Pacific nutrition specialist Pradiumna Dahal said the remedy lies in teaching children good eating habits from birth, ensuring healthy food is affordable, and in restricting the marketing of unhealthy food in the Pacific.
“Child food poverty is very high in the Pacific and the highest is Kiribati with 91 per cent, Samoa with 80 per cent, Tuvalu in third with 71 per cent and Tonga at 47 per cent,” he said.
Mr Dahal said the imbalance in intake of healthy food contributed to the triple burden of malnutrition in the Pacific with high under nutrition, high anaemia, and increasing overweight and obesity.
“To reverse this, we need to ensure healthy, affordable and sustainable diets for everyone, particularly children.”
Mr Dahal said the government, in partnership with the private sector, needed to develop clear and easy-to-understand guidance on healthy diets for children and adolescents.

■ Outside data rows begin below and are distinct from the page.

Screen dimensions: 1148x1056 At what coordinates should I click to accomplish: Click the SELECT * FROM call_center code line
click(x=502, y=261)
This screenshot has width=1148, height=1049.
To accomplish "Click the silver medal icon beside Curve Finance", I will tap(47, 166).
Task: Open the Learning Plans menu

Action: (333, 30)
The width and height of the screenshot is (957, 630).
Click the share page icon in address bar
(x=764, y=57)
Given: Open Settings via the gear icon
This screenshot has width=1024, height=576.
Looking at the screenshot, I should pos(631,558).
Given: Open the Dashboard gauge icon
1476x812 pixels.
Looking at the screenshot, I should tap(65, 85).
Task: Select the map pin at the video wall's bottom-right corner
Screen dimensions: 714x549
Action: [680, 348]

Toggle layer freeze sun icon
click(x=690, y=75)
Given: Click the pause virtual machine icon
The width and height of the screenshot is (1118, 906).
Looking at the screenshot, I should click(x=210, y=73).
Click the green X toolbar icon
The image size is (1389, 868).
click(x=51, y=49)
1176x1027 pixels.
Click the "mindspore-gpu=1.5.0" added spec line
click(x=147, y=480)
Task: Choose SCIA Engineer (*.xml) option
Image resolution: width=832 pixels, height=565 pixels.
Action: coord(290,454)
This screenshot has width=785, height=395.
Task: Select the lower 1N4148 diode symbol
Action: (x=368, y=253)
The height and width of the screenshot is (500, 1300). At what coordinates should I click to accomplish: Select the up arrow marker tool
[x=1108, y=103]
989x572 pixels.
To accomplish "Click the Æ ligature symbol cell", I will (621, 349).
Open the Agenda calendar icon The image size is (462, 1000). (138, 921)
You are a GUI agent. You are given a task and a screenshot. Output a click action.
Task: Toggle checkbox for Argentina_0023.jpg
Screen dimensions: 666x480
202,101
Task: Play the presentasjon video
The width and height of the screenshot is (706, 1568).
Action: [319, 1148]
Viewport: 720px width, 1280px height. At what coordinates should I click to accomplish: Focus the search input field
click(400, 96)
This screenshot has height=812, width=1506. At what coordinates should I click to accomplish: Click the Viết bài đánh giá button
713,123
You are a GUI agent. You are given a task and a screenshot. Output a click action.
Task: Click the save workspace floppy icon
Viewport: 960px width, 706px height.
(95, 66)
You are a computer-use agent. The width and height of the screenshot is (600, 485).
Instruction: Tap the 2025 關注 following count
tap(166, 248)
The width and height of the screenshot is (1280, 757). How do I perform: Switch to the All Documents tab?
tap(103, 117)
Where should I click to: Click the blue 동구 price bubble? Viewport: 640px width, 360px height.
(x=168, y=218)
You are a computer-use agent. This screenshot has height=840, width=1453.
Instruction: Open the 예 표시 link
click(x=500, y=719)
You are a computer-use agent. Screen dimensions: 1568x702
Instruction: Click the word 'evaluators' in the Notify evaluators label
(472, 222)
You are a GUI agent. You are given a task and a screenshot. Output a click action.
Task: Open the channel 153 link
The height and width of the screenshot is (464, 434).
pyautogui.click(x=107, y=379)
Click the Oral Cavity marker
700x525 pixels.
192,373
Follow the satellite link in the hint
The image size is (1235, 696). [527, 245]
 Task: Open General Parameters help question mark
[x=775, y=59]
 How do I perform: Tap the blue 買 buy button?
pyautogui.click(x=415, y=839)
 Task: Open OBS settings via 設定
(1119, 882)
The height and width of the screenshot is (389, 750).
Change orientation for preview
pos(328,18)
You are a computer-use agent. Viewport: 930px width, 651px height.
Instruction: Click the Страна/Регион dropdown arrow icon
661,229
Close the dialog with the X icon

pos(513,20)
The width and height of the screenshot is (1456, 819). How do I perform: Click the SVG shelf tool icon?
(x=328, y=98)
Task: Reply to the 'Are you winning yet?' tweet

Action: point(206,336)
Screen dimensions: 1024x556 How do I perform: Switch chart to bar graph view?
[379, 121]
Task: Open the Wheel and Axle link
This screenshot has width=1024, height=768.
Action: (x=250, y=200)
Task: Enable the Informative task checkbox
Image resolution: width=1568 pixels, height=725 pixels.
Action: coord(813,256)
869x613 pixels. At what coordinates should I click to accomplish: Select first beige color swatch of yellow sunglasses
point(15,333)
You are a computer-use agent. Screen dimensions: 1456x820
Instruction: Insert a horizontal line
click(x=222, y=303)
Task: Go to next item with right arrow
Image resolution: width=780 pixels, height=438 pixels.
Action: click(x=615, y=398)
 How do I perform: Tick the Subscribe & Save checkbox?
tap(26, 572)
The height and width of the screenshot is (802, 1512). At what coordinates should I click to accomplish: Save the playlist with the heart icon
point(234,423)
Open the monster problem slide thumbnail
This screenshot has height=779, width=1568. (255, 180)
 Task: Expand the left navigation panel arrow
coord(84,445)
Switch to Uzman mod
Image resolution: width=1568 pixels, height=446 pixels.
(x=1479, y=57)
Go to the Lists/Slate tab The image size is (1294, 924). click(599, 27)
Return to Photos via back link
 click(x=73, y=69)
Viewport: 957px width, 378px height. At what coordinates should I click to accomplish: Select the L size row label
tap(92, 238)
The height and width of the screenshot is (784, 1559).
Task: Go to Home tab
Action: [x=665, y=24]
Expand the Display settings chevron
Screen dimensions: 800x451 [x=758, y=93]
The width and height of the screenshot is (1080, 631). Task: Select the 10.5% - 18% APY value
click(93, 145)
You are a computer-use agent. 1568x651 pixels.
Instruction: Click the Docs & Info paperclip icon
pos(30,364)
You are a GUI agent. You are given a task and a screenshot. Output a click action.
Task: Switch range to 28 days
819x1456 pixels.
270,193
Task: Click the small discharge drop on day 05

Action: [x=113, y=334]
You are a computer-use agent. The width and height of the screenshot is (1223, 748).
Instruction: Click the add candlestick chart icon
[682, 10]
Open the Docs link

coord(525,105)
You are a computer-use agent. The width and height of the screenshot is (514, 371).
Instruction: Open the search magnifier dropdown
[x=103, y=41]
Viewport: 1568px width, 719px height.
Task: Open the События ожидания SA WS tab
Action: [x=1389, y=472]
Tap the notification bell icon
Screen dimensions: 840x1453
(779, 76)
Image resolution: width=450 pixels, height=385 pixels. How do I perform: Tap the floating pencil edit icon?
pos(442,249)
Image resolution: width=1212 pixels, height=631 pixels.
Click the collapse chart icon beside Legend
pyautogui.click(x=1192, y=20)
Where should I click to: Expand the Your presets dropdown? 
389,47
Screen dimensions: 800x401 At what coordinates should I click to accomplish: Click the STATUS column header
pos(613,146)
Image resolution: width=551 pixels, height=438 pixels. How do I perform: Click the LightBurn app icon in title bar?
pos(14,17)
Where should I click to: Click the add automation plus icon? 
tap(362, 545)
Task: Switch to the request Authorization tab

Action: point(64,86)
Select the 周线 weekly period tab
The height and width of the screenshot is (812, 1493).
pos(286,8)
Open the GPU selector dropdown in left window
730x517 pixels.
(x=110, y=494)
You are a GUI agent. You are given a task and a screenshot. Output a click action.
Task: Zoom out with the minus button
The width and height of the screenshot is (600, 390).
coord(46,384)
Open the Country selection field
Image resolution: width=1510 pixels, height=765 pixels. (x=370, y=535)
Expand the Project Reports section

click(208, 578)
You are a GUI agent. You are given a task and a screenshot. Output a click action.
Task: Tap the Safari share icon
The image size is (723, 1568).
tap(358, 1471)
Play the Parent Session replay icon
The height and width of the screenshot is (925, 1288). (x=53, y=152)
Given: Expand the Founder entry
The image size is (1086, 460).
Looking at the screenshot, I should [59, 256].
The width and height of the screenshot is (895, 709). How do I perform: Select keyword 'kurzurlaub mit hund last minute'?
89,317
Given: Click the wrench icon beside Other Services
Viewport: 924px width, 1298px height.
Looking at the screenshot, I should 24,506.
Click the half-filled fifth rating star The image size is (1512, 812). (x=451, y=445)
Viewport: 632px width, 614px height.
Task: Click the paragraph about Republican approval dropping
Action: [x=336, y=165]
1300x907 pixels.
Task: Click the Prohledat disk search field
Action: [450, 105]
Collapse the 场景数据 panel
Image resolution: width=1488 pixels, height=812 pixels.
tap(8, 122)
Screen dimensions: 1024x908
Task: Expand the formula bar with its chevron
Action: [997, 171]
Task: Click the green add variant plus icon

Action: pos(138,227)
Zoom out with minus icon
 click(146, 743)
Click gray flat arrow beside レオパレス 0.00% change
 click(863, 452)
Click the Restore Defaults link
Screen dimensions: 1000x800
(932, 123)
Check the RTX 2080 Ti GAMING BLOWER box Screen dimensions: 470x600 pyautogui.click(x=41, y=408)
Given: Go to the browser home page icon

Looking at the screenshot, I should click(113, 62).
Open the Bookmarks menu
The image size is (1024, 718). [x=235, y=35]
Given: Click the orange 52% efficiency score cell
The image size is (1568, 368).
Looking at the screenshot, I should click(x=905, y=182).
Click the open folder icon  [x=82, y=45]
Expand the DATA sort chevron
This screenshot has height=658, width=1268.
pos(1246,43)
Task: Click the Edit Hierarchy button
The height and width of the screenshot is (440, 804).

“More research by academics on what children and adolescents eat and their food choices and are the determinants for healthy and unhealthy diets.
“To caregivers and parents – they must remember that taste buds develop early, therefore interventions should start early at homes within the first years of life and should be reinforced in schools, homes and communities.”
He said children needed to eat healthy food to ensure they were healthy – to prevent malnutrition and other serious diseases in the future.